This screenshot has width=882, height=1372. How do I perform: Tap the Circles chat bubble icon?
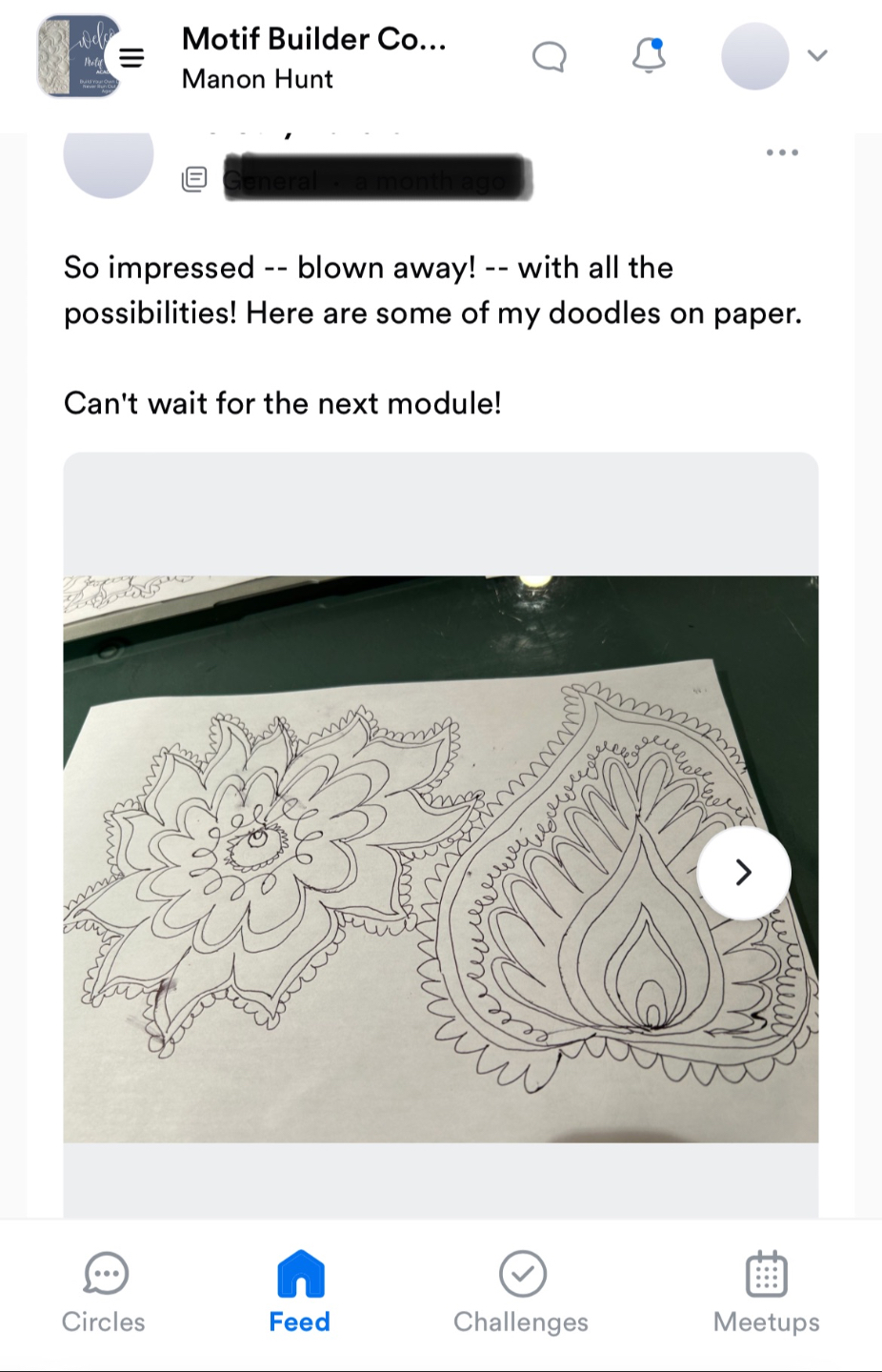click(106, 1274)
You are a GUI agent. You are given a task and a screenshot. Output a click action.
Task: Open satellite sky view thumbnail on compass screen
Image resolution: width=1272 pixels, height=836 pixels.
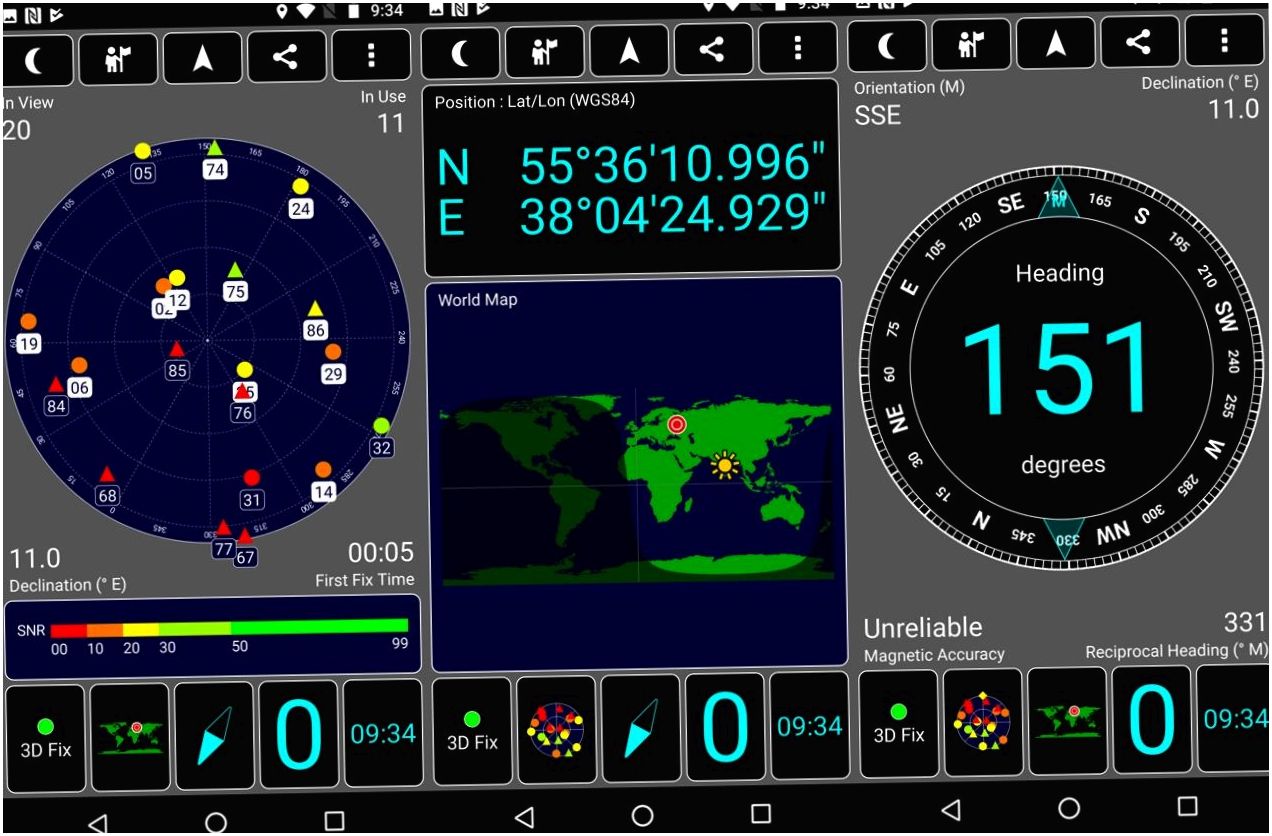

────────

- [What to do]
I would like the lines from the one with "You are a GUI" through the last line of the data above retyped exactly, with pictures left out, please.

- [Written response]
You are a GUI agent. You are given a task and a screenshot. Output a click action.
Task: Open satellite sky view thumbnail on compass screen
Image resolution: width=1272 pixels, height=836 pixels.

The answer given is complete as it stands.